Instruction: Copy out the rows starting at the line containing "Given: Close the Alpha channel dialog window" and ending at the last row, swapping "sidebar" for "navigation" and changing nothing else.
----
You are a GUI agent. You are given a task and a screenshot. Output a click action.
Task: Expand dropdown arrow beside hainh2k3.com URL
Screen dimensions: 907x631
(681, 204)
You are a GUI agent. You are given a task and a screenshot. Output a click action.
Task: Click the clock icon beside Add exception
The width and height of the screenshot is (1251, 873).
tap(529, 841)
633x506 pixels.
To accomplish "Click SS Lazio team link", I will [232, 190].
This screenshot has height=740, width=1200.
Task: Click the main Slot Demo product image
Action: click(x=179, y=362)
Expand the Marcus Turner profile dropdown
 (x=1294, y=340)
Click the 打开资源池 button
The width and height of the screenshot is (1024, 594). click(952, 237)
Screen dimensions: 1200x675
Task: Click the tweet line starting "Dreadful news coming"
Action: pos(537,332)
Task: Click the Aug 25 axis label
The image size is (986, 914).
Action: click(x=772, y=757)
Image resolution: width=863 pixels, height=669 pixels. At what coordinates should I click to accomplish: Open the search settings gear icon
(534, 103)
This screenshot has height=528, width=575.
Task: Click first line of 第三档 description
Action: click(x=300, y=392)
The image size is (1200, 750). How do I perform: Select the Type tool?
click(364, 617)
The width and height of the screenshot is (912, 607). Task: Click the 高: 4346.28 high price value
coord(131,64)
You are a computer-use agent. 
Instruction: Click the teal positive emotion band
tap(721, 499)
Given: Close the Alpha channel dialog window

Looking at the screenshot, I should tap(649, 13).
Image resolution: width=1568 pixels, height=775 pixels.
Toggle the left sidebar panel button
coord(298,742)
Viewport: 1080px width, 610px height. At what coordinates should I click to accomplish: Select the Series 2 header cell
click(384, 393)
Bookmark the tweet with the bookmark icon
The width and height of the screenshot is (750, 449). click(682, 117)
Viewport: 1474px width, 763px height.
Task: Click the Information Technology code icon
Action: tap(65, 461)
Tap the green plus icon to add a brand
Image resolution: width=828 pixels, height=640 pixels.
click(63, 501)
----
The output:
Given: Close the Alpha channel dialog window

Looking at the screenshot, I should tap(649, 13).
Image resolution: width=1568 pixels, height=775 pixels.
Toggle the left navigation panel button
coord(298,742)
Viewport: 1080px width, 610px height. At what coordinates should I click to accomplish: Select the Series 2 header cell
click(384, 393)
Bookmark the tweet with the bookmark icon
The width and height of the screenshot is (750, 449). click(682, 117)
Viewport: 1474px width, 763px height.
Task: Click the Information Technology code icon
Action: tap(65, 461)
Tap the green plus icon to add a brand
Image resolution: width=828 pixels, height=640 pixels.
click(63, 501)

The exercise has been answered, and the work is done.